■ **WHAT IS NEEDED**
Output exactly those lines of the data that lie between the line containing "Where should I click to: Open" and the final line, both ends counted.

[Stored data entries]

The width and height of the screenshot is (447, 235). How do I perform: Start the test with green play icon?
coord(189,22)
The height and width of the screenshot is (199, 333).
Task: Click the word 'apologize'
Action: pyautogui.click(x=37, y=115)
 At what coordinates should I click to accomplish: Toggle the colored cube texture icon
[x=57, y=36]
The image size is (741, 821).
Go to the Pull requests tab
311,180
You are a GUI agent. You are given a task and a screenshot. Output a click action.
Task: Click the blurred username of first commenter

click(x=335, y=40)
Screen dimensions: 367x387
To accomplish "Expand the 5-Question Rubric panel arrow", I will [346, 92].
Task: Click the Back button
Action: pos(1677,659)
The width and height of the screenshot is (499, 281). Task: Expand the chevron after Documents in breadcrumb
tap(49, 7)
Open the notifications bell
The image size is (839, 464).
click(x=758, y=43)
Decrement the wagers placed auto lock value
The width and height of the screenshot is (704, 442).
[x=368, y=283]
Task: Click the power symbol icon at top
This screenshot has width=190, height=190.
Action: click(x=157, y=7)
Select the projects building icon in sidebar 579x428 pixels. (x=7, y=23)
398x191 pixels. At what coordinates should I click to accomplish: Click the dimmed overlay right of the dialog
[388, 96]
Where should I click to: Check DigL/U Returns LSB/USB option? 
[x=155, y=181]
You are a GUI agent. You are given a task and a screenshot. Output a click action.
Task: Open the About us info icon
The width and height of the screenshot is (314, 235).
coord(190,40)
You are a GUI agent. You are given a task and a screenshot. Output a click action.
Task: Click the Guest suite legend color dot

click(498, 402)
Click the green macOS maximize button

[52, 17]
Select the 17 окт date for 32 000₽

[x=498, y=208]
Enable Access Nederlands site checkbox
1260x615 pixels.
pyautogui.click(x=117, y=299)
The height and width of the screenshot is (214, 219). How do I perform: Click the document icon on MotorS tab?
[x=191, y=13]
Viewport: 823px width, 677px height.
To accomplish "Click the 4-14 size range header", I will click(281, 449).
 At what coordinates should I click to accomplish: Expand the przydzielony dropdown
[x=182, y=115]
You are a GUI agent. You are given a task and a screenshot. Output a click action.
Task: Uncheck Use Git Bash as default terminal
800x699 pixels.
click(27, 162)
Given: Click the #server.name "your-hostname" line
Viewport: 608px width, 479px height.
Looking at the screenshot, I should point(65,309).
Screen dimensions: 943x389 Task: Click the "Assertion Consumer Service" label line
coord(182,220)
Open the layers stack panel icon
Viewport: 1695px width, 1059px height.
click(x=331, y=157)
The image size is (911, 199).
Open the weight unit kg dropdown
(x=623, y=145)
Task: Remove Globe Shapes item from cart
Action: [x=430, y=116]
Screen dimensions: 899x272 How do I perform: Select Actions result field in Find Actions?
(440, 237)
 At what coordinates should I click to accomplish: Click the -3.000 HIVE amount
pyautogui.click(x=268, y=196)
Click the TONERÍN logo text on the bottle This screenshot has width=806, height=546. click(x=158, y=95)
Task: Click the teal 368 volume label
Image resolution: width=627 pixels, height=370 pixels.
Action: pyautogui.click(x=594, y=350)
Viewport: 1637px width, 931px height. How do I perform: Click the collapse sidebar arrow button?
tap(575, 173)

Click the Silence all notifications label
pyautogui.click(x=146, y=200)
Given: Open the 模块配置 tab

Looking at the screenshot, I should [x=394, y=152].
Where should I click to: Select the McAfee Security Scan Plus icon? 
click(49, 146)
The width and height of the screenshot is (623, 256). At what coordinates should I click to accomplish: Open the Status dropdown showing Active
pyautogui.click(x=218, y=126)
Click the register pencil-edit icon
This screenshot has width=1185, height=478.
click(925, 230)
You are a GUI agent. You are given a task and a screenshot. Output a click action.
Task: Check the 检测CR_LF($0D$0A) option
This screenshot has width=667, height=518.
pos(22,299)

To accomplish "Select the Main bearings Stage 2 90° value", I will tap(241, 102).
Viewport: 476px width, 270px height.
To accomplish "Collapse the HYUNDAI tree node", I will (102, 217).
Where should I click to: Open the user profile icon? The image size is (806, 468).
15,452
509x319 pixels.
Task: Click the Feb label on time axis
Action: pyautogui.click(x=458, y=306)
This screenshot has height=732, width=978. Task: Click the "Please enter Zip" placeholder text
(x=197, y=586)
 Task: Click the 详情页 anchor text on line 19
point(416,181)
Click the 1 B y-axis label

■ **RESPONSE BOX**
Where should I click to: Open the user profile icon? The image size is (806, 468).
15,452
509x319 pixels.
Task: Click the Feb label on time axis
Action: pyautogui.click(x=458, y=306)
This screenshot has height=732, width=978. Task: Click the "Please enter Zip" placeholder text
(x=197, y=586)
 Task: Click the 详情页 anchor text on line 19
point(416,181)
Click the 1 B y-axis label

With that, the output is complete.